Аскар кончил обтираться и повесил полотенце на веревку, протянутую через весь двор. Снял с этой же веревки белую майку и с трудом продел в нее свою большую голову с жесткими волосами.
– А я все-таки вам, железнодорожникам, завидую, – заметил Ершов, поднимаясь со ступенек крылечка, на которые присел во время разговора. – Интересная у вас работа. По железным дорогам вашим, как по рекам, плывут и плывут, как плоты, разные составы и грузы. Вы, наверно, по ним лучше, чем по газетам, читаете все, чем страна живет?
– Да, это вы верно заметили, – согласился Аскар, и голос его прозвучал так искренне и просто, что Ершов подумал невольно: “А может быть, он и не связан ничем с Жанбаевым? Может быть, честный человек?…” Но тотчас же другой, более трезвый голос заключил: “Чертовски хитрый человек. Знает Жанбаев, кого в помощники подбирать. Он и о грузах этих потому, наверно, так подробно мне говорит, чтобы я смог это Жанбаеву по рации передать”.
– Ну, я пойду позанимаюсь немножко, – заметил Ершов вслух. – Раздобыл тут у вас в книжном киоске несколько брошюрок, хочу посмотреть.

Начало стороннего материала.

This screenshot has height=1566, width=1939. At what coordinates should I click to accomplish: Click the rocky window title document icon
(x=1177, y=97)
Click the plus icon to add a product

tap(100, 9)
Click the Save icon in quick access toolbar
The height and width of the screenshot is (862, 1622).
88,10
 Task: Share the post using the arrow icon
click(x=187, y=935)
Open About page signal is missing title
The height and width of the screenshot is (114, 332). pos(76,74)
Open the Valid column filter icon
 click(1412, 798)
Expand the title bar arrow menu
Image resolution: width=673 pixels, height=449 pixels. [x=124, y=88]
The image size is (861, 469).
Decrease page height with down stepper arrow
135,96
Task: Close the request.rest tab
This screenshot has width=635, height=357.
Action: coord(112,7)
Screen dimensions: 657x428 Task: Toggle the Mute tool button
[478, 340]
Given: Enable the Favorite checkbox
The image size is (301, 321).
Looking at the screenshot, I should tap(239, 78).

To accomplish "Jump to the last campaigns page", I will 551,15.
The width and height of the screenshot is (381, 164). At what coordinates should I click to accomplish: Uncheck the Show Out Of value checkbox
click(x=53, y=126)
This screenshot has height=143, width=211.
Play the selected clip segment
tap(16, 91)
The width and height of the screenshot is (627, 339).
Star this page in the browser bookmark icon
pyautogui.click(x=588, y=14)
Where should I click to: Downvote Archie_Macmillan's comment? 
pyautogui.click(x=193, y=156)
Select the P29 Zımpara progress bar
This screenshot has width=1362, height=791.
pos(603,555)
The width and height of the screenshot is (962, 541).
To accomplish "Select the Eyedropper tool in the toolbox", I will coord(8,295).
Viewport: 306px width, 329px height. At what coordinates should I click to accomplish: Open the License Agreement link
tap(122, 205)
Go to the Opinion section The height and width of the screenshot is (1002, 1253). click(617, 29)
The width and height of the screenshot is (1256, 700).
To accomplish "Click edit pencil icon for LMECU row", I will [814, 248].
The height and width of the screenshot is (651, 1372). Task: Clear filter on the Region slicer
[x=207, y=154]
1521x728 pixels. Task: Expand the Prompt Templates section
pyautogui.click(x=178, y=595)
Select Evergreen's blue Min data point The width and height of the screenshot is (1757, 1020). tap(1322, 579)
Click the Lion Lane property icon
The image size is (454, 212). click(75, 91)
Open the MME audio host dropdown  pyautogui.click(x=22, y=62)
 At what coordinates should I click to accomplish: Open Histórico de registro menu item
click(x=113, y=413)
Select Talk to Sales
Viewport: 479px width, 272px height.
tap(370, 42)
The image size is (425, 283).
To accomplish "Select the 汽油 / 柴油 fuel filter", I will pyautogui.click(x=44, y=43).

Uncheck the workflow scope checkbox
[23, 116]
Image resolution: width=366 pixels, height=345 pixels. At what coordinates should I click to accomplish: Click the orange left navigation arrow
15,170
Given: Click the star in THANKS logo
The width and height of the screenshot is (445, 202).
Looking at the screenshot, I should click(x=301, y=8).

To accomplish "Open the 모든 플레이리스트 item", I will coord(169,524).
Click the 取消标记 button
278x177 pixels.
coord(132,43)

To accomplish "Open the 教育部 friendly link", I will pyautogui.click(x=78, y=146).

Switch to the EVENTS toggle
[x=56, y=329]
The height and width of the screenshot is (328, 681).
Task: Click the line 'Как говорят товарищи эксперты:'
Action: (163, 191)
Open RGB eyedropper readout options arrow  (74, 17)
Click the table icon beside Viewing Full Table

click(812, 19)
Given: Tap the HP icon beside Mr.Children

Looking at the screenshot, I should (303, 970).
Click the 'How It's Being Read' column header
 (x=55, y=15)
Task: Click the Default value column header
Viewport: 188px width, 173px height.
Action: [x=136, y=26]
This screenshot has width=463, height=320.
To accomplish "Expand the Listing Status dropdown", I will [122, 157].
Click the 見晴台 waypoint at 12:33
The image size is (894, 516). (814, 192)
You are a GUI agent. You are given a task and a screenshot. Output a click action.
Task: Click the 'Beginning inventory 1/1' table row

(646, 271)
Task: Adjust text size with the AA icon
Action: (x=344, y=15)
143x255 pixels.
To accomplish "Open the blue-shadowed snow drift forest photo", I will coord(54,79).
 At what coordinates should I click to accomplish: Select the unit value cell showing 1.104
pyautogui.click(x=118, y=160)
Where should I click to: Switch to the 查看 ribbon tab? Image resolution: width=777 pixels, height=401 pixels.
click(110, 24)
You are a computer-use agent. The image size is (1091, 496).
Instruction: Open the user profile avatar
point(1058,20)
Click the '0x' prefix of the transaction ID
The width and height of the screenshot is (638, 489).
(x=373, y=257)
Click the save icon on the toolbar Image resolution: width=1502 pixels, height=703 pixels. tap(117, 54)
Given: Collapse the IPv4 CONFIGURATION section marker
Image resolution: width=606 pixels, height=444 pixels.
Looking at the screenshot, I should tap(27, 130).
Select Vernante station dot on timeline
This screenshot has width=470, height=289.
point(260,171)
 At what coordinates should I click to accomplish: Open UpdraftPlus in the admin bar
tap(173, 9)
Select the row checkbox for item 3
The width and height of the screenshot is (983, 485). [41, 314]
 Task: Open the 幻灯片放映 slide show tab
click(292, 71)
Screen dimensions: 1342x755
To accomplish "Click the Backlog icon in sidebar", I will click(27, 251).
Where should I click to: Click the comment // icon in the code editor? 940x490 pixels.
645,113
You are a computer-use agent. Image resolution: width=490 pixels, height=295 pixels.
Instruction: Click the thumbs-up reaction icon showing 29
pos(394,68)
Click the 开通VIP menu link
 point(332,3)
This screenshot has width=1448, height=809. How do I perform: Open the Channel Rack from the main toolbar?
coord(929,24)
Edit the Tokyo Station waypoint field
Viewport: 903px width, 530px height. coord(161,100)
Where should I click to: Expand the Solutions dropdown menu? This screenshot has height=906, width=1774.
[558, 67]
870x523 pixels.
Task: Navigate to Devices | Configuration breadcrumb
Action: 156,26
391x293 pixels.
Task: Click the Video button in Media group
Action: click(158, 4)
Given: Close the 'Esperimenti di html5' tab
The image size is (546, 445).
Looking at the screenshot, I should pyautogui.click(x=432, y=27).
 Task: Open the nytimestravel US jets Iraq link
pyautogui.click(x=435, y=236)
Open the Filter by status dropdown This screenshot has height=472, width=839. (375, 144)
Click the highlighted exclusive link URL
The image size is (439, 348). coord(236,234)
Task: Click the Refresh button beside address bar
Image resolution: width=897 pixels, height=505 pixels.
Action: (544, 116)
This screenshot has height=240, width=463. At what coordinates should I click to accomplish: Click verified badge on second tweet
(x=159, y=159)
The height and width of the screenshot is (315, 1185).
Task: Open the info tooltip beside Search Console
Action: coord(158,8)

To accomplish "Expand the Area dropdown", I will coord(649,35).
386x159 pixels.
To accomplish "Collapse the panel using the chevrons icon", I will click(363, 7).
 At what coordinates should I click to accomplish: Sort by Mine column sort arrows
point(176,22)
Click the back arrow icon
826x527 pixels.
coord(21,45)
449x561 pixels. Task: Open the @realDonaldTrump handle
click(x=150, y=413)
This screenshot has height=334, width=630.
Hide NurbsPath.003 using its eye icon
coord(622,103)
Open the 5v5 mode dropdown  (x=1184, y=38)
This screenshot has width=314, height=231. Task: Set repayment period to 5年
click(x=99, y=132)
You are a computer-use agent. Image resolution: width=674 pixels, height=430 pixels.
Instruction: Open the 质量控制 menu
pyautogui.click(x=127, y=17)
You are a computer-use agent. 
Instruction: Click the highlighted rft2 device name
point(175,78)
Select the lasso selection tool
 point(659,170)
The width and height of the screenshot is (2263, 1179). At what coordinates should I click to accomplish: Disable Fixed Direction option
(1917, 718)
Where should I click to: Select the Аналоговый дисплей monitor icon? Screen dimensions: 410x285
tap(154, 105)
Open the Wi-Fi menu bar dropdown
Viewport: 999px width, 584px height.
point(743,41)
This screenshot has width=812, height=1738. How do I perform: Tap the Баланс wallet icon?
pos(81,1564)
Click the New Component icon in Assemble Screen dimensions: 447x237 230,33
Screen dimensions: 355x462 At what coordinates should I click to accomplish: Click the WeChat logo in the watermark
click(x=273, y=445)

Войдя в свою комнату, Ершов первым делом посмотрел на окно домика, в котором поселился Малиновкин. Оно теперь снова было открыто, – значит, лейтенант вернулся уже из города. Что он делает там у себя? Что переживает? Чертовски скверно это состояние неопределенности… Ершов и сам находился в таком состоянии, но он хоть знал сложившуюся обстановку, а Малиновкин все еще пребывал в полном неведении и строил, наверно, различные догадки, одну тревожнее другой. Нужно было бы придумать какую-то простую систему связи, чтобы в любое время информировать Дмитрия и давать ему задания, не ожидая удобного случая.
НОЧНОЙ РАДИОСЕАНС
Лейтенант Малиновкин перебрал в уме множество способов конспиративной связи, но все они были слишком сложны, а нужно было придумать что-то совсем простое. Майор ведь просил его об этом и надеялся на него. Как же было не оправдать его надежд?
“А почему бы нам своими рациями не воспользоваться? – мелькнула вдруг до того простая мысль, что Малиновкин удивился даже, как он раньше не додумался до этого. – И у меня и у Андрея Николаевича есть ведь радиостанции, мы и используем их для нашей связи…”
Придя к такому заключению, Малиновкин принялся раздумывать, как бы сообщить поскорее об этом майору. Бросить в окно записку можно будет только поздно вечером, а то и ночью, так как Аскар Джандербеков сегодня дома (Дмитрий видел его недавно в окне). Неужели же ждать до вечера?…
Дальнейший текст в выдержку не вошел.